Despite these noirish elements, though, I don’t feel The Long Goodbye is a spot-on example of film noir.  The atmospheric film noir web of suspicion is not there at the outset, and it takes some time to develop.  That characteristic atmosphere of alienation in typical films noir is normally enhanced by high-contrast lighting, which implicitly evokes an emotive setting.  But here in The Long Goodbye, Altman’s smoky fog filters only just blur the image.  They don’t color the emotional landscape.  Those smoky images may be more realistic, but visual realism is not what is called for in film noir.

Nevertheless, I still liked The Long Goodbye, and that was mostly due to another aspect of Altman’s mise-en-scene – his emotional characterizations of the stressed principal characters, all playing their existential tunes before the gaze of the bemused and detached Marlowe.  There are murders, a suicide, and a shocking ending, but, on the whole, it all does work for me, as it did for some other critics, too [4,5,6].

  1. Andrew Sarris, “Films in Focus”, The Village Voice, (1 November 1973). 
  2. Andrew Sarris, “Films in Focus”, The Village Voice, (29 November 1973).   
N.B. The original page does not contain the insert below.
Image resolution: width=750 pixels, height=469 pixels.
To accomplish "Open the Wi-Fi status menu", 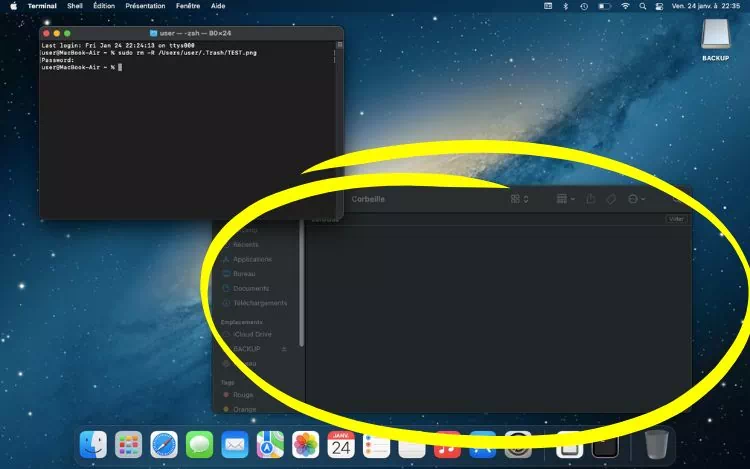I will pos(626,6).
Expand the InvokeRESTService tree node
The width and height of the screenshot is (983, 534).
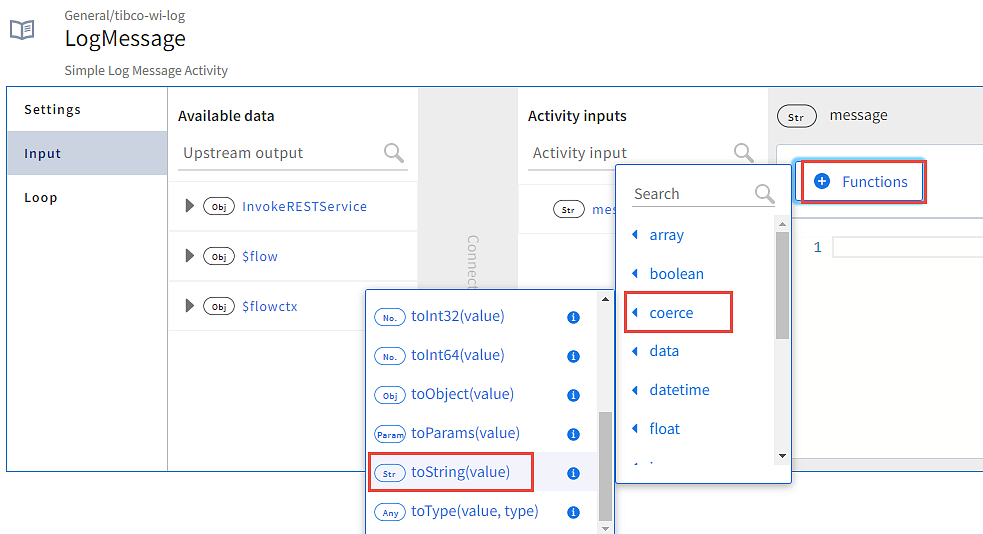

  3. The Film Sufi, “'McCabe & Mrs. Miller’ - Robert Altman (1971)”, The Film Sufi, (21 June 2018).   
  4. Vincent Canby, “Altman and Gould Make a Brilliant ‘Long Goodbye’”, The New York Times, (29 October 1973).    
  5. Roger Ebert, “A man out of time”, RogerEbert.com, (23 April 2006).   
  6. Judith Crist, “Current Shock”, New York Magazine, (29 October 1973).